ACTIVITY: Your answer is every line of the material below in which the string "dialog" occurs.

EXERCISE MATERIALS:
━━━━━━

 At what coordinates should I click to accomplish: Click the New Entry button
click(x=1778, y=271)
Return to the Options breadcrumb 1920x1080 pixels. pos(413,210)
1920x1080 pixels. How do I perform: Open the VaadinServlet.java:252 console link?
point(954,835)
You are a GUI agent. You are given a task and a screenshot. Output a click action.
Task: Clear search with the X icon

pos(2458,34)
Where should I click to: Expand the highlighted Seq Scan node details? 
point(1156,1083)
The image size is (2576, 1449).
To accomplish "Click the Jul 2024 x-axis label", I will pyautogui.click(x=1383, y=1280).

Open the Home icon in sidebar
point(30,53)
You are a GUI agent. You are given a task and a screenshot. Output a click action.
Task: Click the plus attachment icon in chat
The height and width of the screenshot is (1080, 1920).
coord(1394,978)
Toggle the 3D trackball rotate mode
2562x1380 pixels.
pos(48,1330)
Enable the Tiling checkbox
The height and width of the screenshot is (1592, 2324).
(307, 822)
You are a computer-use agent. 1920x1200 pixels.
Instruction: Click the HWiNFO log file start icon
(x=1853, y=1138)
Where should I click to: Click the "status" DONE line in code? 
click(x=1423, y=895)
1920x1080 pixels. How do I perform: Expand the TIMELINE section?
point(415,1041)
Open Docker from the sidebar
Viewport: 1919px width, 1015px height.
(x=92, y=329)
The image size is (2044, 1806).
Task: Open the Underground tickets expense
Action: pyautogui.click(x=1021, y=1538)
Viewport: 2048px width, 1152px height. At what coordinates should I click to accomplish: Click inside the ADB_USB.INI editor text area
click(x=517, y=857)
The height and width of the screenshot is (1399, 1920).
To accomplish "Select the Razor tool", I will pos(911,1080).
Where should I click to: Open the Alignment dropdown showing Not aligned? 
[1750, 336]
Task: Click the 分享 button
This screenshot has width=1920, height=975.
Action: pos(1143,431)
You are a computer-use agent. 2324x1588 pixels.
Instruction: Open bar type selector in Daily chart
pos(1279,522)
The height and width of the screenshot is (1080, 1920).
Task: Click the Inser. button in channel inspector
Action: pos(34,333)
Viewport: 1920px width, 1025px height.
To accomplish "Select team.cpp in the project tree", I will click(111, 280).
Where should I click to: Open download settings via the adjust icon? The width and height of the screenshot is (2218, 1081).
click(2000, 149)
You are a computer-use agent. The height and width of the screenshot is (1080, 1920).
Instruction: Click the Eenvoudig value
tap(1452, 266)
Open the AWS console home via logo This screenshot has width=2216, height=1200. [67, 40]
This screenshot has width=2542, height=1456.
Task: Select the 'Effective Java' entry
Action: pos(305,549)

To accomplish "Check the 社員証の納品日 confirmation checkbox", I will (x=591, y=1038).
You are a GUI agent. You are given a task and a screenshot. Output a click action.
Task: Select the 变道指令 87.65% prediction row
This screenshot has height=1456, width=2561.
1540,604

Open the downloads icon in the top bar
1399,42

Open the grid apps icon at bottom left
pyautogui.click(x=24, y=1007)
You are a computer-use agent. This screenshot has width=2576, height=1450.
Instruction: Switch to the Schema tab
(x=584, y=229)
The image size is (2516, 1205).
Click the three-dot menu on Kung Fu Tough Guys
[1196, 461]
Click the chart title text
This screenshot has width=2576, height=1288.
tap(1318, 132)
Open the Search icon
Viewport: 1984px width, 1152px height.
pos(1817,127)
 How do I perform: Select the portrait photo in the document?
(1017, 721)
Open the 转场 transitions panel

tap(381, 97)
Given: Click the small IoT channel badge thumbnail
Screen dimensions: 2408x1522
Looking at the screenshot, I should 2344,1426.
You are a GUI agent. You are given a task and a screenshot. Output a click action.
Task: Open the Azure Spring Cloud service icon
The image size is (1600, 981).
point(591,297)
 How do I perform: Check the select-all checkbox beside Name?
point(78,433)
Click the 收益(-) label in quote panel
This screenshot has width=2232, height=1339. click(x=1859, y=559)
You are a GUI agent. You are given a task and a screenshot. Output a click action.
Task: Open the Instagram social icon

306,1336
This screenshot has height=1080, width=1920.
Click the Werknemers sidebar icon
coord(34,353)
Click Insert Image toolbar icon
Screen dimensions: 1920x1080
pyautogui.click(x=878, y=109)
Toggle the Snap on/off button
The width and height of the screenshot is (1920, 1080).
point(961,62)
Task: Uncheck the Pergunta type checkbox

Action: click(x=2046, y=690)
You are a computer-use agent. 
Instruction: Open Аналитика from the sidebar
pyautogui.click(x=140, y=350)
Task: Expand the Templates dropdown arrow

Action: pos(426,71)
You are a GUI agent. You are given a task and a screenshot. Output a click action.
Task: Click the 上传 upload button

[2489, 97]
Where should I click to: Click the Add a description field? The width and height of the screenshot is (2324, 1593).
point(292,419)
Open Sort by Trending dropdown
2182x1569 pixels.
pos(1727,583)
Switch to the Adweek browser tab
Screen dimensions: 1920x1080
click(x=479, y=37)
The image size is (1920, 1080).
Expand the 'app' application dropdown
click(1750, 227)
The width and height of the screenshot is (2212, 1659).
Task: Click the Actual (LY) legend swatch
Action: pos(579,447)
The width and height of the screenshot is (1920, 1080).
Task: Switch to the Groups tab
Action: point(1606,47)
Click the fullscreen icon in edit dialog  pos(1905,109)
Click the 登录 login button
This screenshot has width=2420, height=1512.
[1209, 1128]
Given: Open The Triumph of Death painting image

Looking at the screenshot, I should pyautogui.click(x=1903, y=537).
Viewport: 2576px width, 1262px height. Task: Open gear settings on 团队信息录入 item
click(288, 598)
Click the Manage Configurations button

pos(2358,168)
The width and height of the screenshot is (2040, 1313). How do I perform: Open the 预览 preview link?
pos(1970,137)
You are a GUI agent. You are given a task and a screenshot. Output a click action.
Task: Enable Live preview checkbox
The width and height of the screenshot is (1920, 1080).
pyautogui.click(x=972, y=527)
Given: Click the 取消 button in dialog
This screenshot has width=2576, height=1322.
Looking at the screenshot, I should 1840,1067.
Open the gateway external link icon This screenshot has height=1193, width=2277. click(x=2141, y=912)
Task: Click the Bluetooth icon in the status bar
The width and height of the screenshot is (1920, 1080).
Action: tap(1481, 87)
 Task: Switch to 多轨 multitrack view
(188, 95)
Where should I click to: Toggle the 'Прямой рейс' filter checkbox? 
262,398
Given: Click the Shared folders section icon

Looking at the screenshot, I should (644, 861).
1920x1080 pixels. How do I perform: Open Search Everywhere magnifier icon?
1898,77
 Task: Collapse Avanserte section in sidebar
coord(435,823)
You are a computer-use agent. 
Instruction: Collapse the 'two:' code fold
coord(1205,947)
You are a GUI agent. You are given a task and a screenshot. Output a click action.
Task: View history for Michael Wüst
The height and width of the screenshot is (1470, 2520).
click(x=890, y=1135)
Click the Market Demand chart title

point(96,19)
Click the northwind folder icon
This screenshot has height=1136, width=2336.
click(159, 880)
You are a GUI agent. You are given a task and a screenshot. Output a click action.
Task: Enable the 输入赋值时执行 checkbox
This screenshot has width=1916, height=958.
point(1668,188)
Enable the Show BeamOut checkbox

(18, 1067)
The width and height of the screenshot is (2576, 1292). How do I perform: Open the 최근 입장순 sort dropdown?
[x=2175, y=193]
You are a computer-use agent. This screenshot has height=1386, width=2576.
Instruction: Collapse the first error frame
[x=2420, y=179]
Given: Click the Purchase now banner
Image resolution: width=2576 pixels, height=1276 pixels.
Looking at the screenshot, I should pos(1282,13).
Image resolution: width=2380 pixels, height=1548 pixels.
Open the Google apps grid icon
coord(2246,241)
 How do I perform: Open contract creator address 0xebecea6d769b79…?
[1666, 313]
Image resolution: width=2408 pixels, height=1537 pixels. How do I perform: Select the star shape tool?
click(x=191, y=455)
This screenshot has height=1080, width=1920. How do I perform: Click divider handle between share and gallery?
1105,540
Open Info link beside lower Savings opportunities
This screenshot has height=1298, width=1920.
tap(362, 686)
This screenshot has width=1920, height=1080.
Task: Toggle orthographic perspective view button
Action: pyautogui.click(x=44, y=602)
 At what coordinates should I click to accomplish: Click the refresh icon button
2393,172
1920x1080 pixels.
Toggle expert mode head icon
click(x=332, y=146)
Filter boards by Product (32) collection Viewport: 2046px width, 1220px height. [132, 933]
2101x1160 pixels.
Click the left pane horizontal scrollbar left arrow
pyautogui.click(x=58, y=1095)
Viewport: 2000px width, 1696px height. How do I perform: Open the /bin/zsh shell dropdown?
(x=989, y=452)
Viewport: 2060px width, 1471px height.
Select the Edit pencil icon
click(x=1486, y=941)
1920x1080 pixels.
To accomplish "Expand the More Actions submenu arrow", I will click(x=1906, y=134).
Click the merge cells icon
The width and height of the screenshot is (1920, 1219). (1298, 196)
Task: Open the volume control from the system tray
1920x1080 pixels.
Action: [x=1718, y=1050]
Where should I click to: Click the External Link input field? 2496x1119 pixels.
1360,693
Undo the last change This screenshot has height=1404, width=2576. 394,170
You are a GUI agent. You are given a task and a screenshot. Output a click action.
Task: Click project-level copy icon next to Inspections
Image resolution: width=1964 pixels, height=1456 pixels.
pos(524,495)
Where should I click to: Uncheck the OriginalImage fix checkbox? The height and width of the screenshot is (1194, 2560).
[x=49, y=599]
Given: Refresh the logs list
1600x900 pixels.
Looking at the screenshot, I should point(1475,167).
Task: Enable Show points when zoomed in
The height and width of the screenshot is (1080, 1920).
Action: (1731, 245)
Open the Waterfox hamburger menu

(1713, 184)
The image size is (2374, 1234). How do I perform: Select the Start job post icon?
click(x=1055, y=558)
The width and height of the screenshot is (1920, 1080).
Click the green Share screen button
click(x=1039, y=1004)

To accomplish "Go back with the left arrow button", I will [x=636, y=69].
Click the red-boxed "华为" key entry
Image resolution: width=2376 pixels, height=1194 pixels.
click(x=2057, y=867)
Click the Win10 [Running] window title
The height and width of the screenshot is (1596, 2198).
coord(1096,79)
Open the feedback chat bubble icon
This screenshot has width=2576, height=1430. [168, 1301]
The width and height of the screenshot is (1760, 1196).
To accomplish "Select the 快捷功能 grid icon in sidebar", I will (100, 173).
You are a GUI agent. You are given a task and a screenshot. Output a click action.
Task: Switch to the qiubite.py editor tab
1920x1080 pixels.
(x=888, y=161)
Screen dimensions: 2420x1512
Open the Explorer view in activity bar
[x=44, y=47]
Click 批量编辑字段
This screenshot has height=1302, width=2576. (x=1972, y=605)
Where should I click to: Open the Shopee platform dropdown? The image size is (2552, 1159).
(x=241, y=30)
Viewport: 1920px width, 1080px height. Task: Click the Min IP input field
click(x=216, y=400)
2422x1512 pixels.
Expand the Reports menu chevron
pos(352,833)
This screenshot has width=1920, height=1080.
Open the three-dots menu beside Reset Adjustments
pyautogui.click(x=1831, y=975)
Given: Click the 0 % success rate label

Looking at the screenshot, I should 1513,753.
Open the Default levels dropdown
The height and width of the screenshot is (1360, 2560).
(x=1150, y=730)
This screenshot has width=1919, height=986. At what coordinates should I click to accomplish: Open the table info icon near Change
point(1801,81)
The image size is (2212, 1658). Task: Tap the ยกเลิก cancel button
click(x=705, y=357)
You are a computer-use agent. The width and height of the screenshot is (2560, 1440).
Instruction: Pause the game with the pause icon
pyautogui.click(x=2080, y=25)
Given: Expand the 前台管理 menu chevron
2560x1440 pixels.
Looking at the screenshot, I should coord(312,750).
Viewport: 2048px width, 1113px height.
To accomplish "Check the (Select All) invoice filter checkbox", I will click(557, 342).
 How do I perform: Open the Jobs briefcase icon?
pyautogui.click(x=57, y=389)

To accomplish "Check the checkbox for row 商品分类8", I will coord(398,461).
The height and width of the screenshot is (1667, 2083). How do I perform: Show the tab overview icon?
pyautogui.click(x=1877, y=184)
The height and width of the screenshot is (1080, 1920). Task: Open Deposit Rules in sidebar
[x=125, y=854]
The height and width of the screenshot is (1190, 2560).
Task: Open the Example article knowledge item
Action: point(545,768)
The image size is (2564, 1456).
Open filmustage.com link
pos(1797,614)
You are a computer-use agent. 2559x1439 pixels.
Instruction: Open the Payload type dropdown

━━━━━━

TASK RESPONSE:
Click the fullscreen icon in edit dialog  pos(1905,109)
Given: Click the 取消 button in dialog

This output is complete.